- [What you will do]
Take each line of the entries below that contains "agent" and copy it.

[Pixel coordinate grounding data]
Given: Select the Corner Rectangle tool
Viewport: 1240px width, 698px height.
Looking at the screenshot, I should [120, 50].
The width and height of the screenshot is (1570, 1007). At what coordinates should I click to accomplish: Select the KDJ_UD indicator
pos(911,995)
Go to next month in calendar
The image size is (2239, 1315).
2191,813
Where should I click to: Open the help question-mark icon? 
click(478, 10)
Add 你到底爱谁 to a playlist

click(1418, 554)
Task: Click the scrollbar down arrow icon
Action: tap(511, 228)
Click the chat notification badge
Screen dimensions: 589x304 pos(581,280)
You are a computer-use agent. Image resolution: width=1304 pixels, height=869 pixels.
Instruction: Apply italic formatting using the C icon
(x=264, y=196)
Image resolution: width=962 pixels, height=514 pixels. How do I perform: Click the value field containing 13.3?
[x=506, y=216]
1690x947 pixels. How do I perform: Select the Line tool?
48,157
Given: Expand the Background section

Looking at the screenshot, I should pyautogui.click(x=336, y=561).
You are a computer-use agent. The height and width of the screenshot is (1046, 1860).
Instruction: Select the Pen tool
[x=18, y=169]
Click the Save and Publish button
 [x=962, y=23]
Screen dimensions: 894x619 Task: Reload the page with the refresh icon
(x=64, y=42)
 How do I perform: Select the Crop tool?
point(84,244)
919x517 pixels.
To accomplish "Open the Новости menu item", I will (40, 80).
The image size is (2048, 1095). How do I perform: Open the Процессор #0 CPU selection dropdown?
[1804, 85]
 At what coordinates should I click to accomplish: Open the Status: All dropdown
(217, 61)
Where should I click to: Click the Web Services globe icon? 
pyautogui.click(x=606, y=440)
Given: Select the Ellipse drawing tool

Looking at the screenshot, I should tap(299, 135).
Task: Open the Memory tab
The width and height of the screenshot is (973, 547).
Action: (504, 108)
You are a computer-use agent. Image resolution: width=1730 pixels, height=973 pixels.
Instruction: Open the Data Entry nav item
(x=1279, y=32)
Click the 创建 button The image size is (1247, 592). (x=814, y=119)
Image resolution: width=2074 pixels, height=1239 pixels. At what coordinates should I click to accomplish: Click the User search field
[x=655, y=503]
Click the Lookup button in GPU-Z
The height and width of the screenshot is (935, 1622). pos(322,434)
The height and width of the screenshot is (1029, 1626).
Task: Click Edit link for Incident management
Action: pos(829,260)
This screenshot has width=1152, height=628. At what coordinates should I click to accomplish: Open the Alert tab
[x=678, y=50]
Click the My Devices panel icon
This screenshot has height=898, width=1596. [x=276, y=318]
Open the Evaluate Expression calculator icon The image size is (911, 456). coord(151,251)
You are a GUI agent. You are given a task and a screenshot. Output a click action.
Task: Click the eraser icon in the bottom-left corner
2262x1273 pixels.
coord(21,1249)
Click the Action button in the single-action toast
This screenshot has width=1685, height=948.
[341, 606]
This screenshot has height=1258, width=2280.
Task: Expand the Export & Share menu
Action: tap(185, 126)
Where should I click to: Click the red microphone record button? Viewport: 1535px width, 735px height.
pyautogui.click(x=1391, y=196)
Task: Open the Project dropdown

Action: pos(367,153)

- [Answer space]
You are a computer-use agent. Image resolution: width=1304 pixels, height=869 pixels.
You are a computer-use agent. The height and width of the screenshot is (1046, 1860).
You are a computer-use agent. Image resolution: width=1730 pixels, height=973 pixels.
You are a GUI agent. You are given a task and a screenshot. Output a click action.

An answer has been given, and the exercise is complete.